*SOURCE DOCUMENT*
-- START --

Pride in Work — SOLSC 27

There’s a refrain in a Timbuk 3 song that ends, “Just another jerk, taking pride in his work.” It’s a pretty dismal song, but I’ve been thinking about that line since my trip to the Plumbers Union. (Oh, yes, getting three posts out of that one visit!).

I can’t get away from the training center just yet. I have more photos to share! And that song lyric needs some hashing out.

I’m always struck by people who take clear pride in what they do. I think of wait staff for who excellent service is an art form, the croissant maker I watched weighing his dough to ensure a consistent standard, the man who made the bracelet I’m wearing in the photo from yesterday’s post who carefully fits each bracelet before making the sale … And so many more.

-- END --

*DATA PROVIDED*

-- START --

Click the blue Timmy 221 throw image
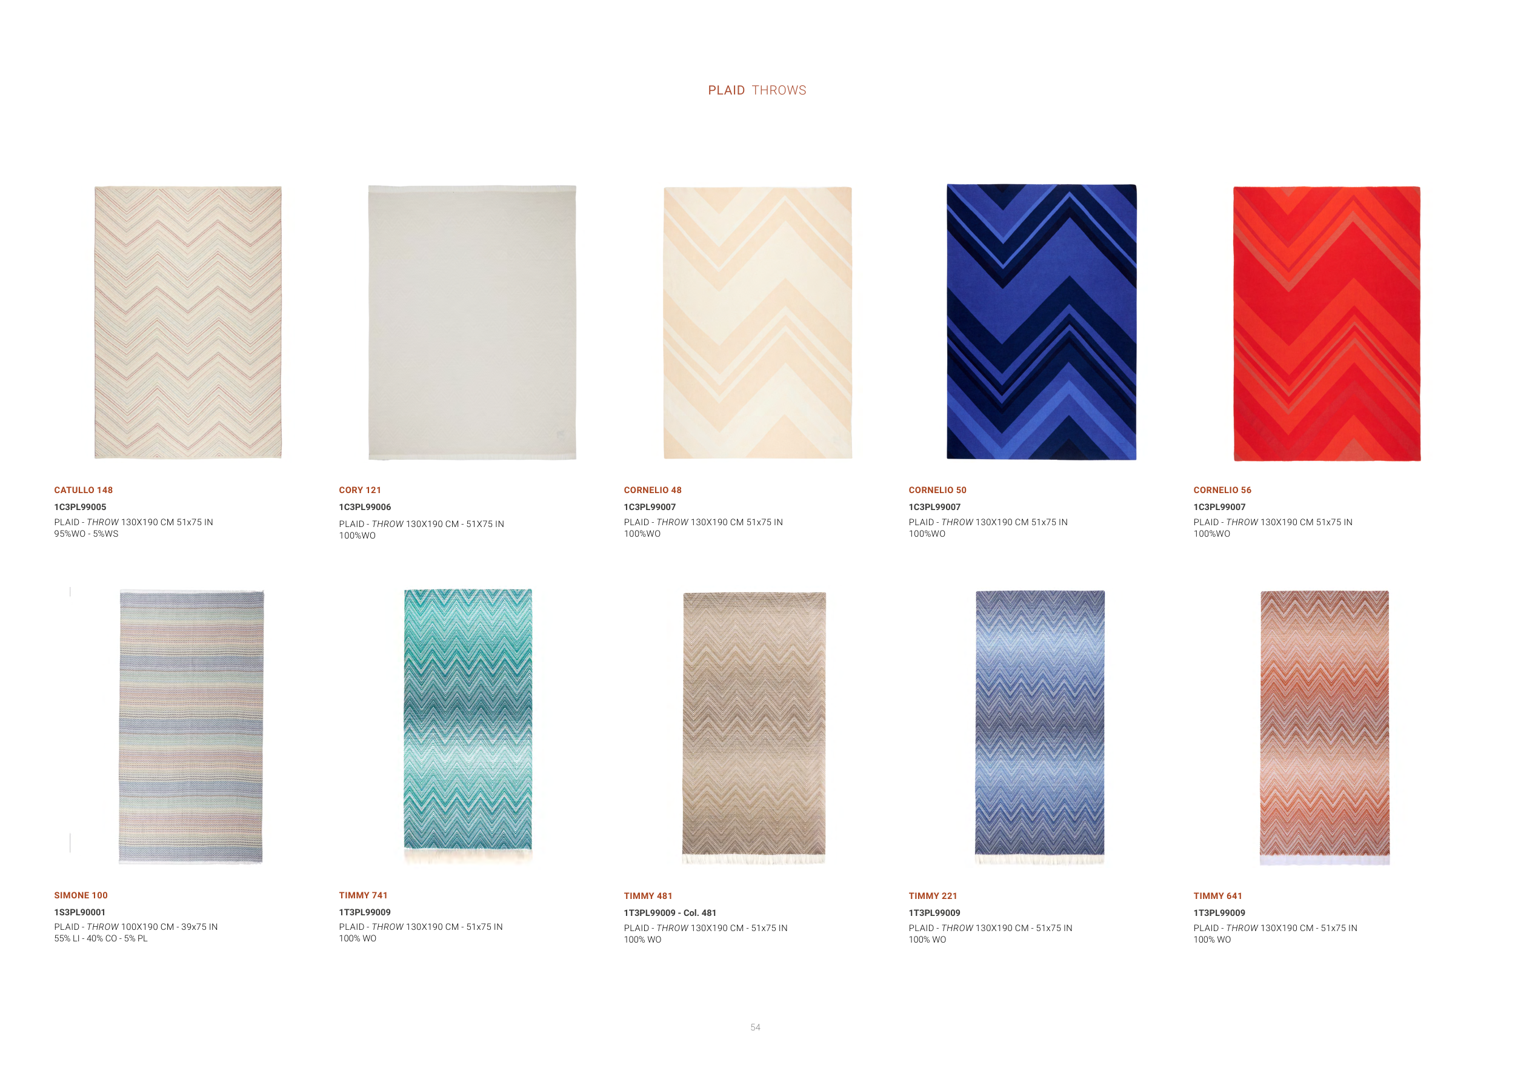[1040, 727]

-- END --

*LIST OF TASKS*
1. Translate this sentence from the Pride in Work post into Spanish: "I’m always struck by people who take clear pride in what they do."
2. Answer these questions from the Pride in Work post:
(a) Which band's song has the refrain quoted at the start?
(b) What place did the writer visit before thinking about that line?
(c) What did the croissant maker weigh?
3. Reproduce the passage of the Pride in Work post from "Pride in Work" up to and including "that one visit!).".
The material plays no part in what you are asked to do here.

*TASK-BY-TASK OUTPUTS*
1. Siempre me impresionan las personas que se enorgullecen claramente de lo que hacen.

2.
(a) Timbuk 3
(b) The Plumbers Union
(c) His dough

3.
Pride in Work — SOLSC 27

There’s a refrain in a Timbuk 3 song that ends, “Just another jerk, taking pride in his work.” It’s a pretty dismal song, but I’ve been thinking about that line since my trip to the Plumbers Union. (Oh, yes, getting three posts out of that one visit!).